How to take, the dosage

Ingestion.

The tablet should be taken with plenty of fluids.

Unless otherwise directed by the physician, an adult patient should take 1 tablet daily. In acute cases, the dose may be increased to 1 tablet 3 times a day after consulting a physician.

After 4 weeks of treatment, the physician should decide whether to continue taking the drug in an increased dose and consider reducing the increased dose of vitamins B6 and B1 to 1 tablet per day. If possible, the dose should be reduced to 1 tablet daily to reduce the risk of vitamin B6-associated neuropathy.

Interaction

In therapeutic doses, pyridoxine (vitamin B6) may reduce the effect of levodopa. Concomitant use of pyridoxine antagonists (e.g., hydralazine, isoniazid, penicillamine, cycloserine), alcohol consumption and long-term use of estrogen-containing oral contraceptives may lead to vitamin B6 deficiency in the body.

When taken concomitantly with fluorouracil there is deactivation of thiamine (vitamin B1) because fluorouracil competitively inhibits phosphorylation of thiamine to thiamine diphosphate.

Special Instructions

When using the drug at a dose of 100 mg daily for more than 6 months, development of sensory peripheral neuropathy is possible.
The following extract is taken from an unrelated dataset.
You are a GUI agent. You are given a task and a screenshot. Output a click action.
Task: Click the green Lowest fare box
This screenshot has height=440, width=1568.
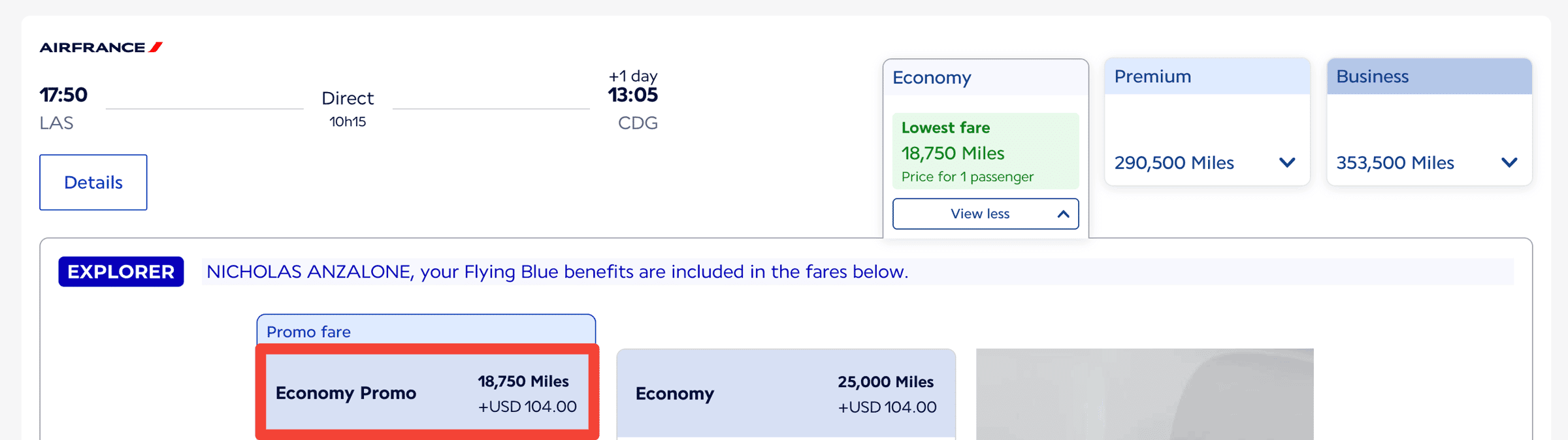(985, 151)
Potential effect on reaction rate when driving motor transport or operating other mechanisms. There are no precautions concerning the use of the drug by drivers of vehicles and persons working with potentially dangerous mechanisms.

Contraindications

Pregnancy and breast-feeding period. (See section “Use in pregnancy and during breastfeeding”).
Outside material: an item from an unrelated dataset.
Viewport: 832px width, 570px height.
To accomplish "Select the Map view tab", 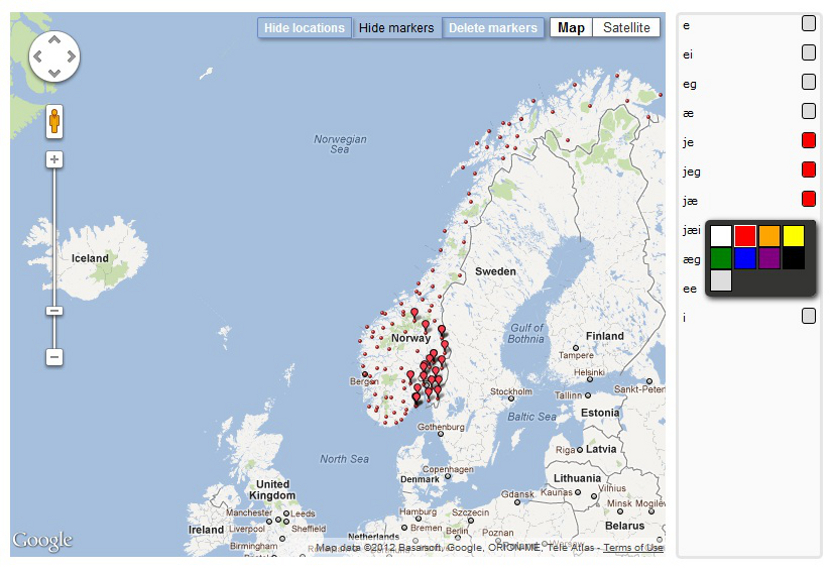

Children’s age due to lack of data.

Each tablet contains 92.4 mg of sucrose. Therefore, the drug should not be used in persons with congenital fructose intolerance, glucose and galactose malabsorption syndrome or glucose isomaltase deficiency.

If you have any of the above conditions, be sure to talk to your doctor before taking this medicine.

Overdose

Symptoms of overdose.

Given the wide therapeutic range, an overdose of benfotiamine when taken orally is unlikely.

High doses of pyridoxine (vitamin B6) taken for a short time (at a dose of more than 1 g per day) may lead to transient neurotoxic effects. When using the drug in a dose of 100 mg per day for more than 6 months it is also possible to develop neuropathies.

Overdose usually manifests as the development of sensory polyneuropathy, which may be accompanied by ataxia. Administration of the drug in extremely high doses may lead to convulsions. On newborns and infants the drug may have a strong sedative effect, cause hypotension and respiratory disorders (dyspnea, apnea).

The treatment of overdose.

If pyridoxine is taken in a dose greater than 150 mg/kg body weight, it is recommended to induce vomiting and take activated charcoal. Provocation of vomiting is most effective within the first 30 minutes of taking the drug. Emergency measures may need to be taken.